People freak out about commas. Please don’t. Yes, commas are hella confusing (the Chicago Manual of Style dedicates 59 distinct sub-sections to them, and even then there is ambiguity and opinion and wiggle room leftover), but knowing these four little things will almost entirely solve your comma problems.
1. The “Oxford”/”serial” Comma
This is technically the “list” comma: When you give a list, you put commas between individual items. E.g.,:
Go to the store and get eggs, pineapple, a ’57 Chevy, and enlightenment.
N.B. that the last comma (which I’ve put in red) is disputed; that lil fella is an “Oxford comma”. Some folks say it’s unnecessary (including, at least at one time, the AP Style Guide), preferring:
Go to the store and get eggs, pineapple, a ’57 Chevy and enlightenment.
But this can lead to hilarious ambiguity, such as this oft-quoted (and probably apocryphal) book dedication sorely in need of an Oxford comma:
This book is dedicated to my parents, Ayn Rand and God
—or this actual and verified sentence published in the Times of London a few years back:
FYI, serial commas apply to lists of adjectives, too:
You mean that fat, red, flabby car? It’s mine. Why?
2. The “if, then” Comma
“If . . ., then . . .” statements need commas:
If you don’t cut it the fuck out, then I’m going to freak the fuck out.
Where this one tricks people is that we often omit the then in an “if, then” statement—nonetheless, we still need the comma:
If you don’t cut it the fuck out, I’m going to freak the fuck out.
3. “That/which” commas
Rule of Thumb: “that” is almost never preceded by a comma, while a standalone “which” is almost always preceded by a comma:
You know that dog I hired? Turns out he has no idea how to use Excel, which is super annoying.
(So what is a non-standalone “which”? “Which” used in a phrase like “that which” or “in which”—in those cases, you don’t stick a comma before the “which,” because that would muck up the phrase.)
4. Commas by Ear
There are a ton of other commas (“parenthetical commas,” “conjunction commas,” “direct address commas,” etc., etc., ad infinitum, ad nauseam)—fortunately, there’s an easy way to figure out where to put them without learning a ton of new rules. Here’s the trick:
Commas indicate places where you take a brief pause when saying something.
So, there’s a really easy way to get your commas right most of the time:
Read it aloud; if there’s a place where you naturally take a half-pause or shift volume, then stick a comma there. If you don’t pause, then strike the comma—unless it’s one of the three situations listed above.
For example, say:
Dave <pause> why did you say that?
That pause is the direct address comma:
Dave, why did you say that?
Did you know that Nate <pause> the terrible drunk in my carpool <pause> is marrying my sister?
That’s the parenthetical comma:
Did you know that Nate, the terrible drunk in my carpool, is marrying my sister?
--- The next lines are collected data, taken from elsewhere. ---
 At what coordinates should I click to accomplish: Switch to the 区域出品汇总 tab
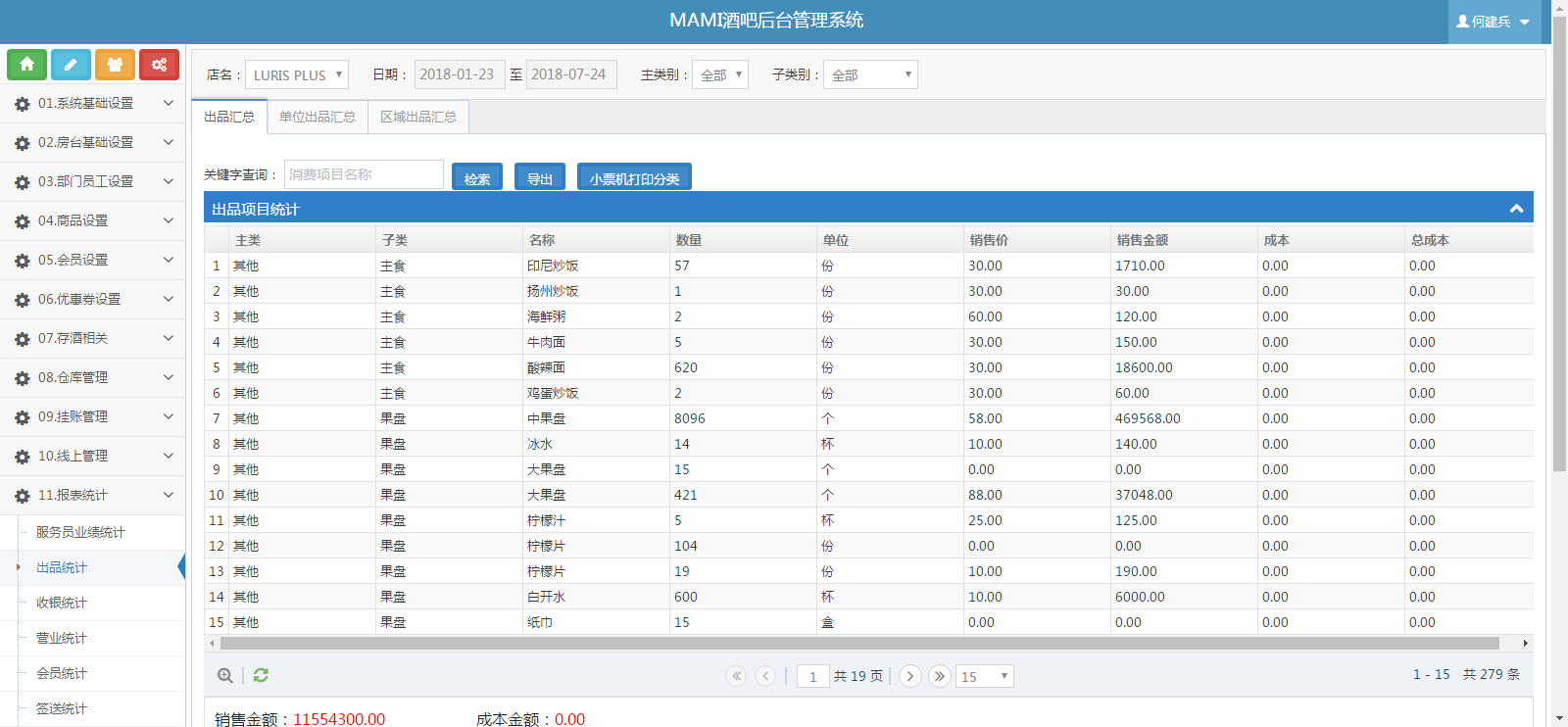coord(418,117)
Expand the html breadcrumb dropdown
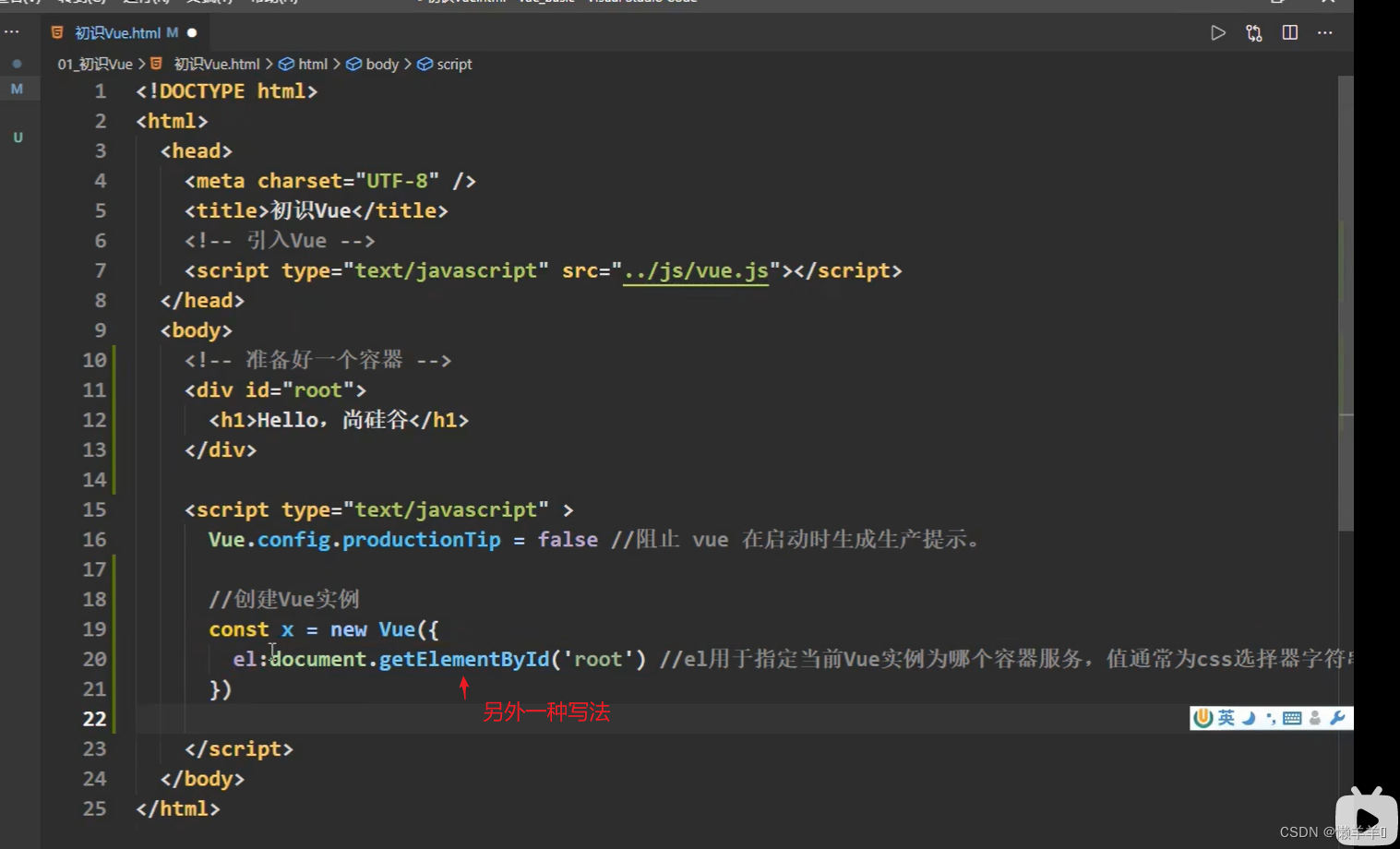The width and height of the screenshot is (1400, 849). coord(312,65)
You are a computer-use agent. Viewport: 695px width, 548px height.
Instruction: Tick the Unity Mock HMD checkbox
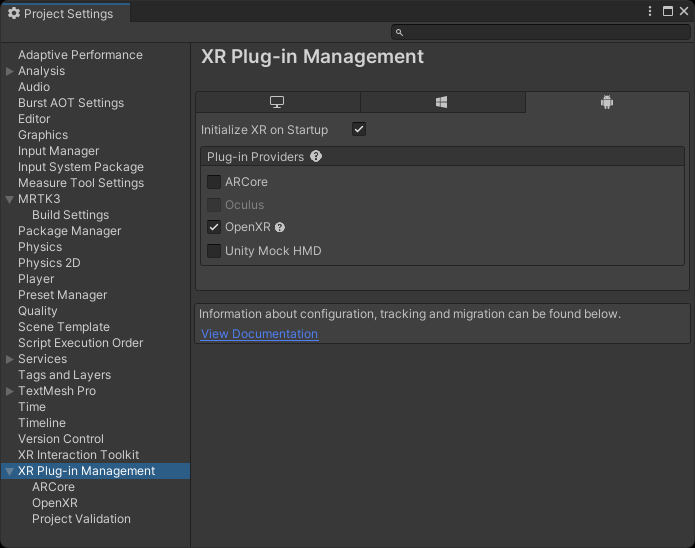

This fourth rule is the golden rule, since most of the first three types of commas are also marked in speech by a pause or volume/tone shift—but sometimes those commas can be subtle to the ear, which is why it’s worth knowing the first three rules. Rule #4 will keep you covered 90% of the time, while Rules #1–3 will help you catch the tricky 10%
We’re done here. Go forth, my children, and sin no more.
(Want more details? Start with the Purdue Owl on Commas, and then move on to the Chicago Manual of Style, if need be.)